■ **DIRECTIONS**
Your answer should hold only the lines from the one containing "This screenshot has height=408, width=507." through the last line below, copied exactly; pictures stay out.
━━━━━━━━━━
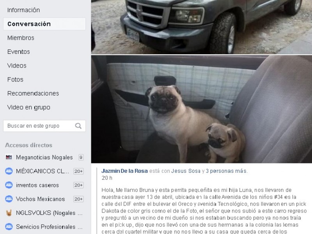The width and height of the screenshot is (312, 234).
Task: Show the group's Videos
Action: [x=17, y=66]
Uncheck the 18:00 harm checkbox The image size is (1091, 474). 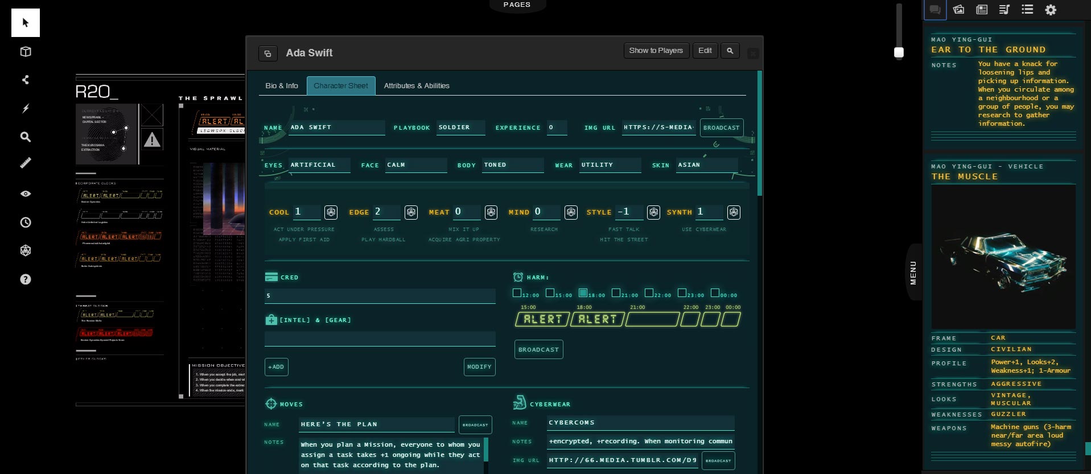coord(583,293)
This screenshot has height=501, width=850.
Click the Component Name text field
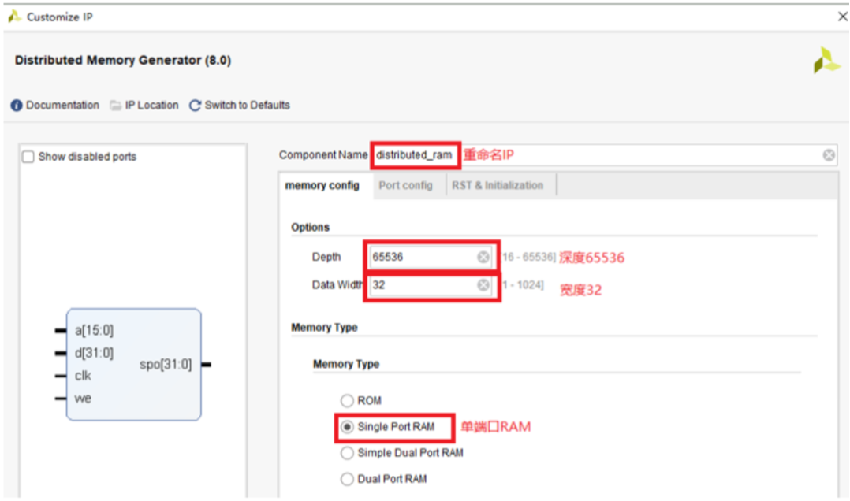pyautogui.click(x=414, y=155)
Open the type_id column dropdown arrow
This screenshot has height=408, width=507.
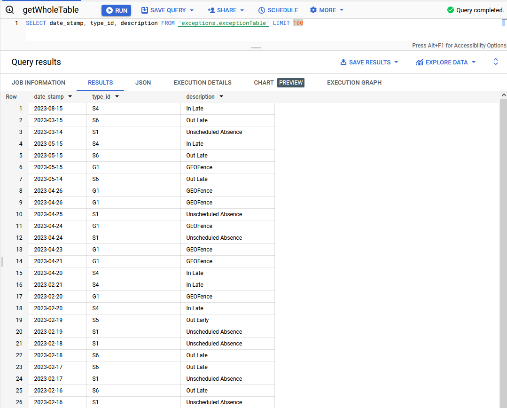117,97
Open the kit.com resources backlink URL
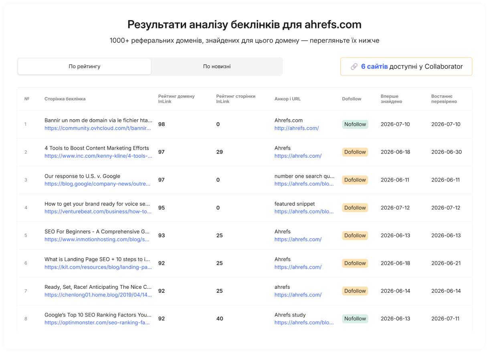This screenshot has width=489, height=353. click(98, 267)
━━━━━━━━━━
■ **SOLUTION TO THE PROBLEM**
This screenshot has height=408, width=507.
117,97
Open the kit.com resources backlink URL
This screenshot has width=489, height=353. click(98, 267)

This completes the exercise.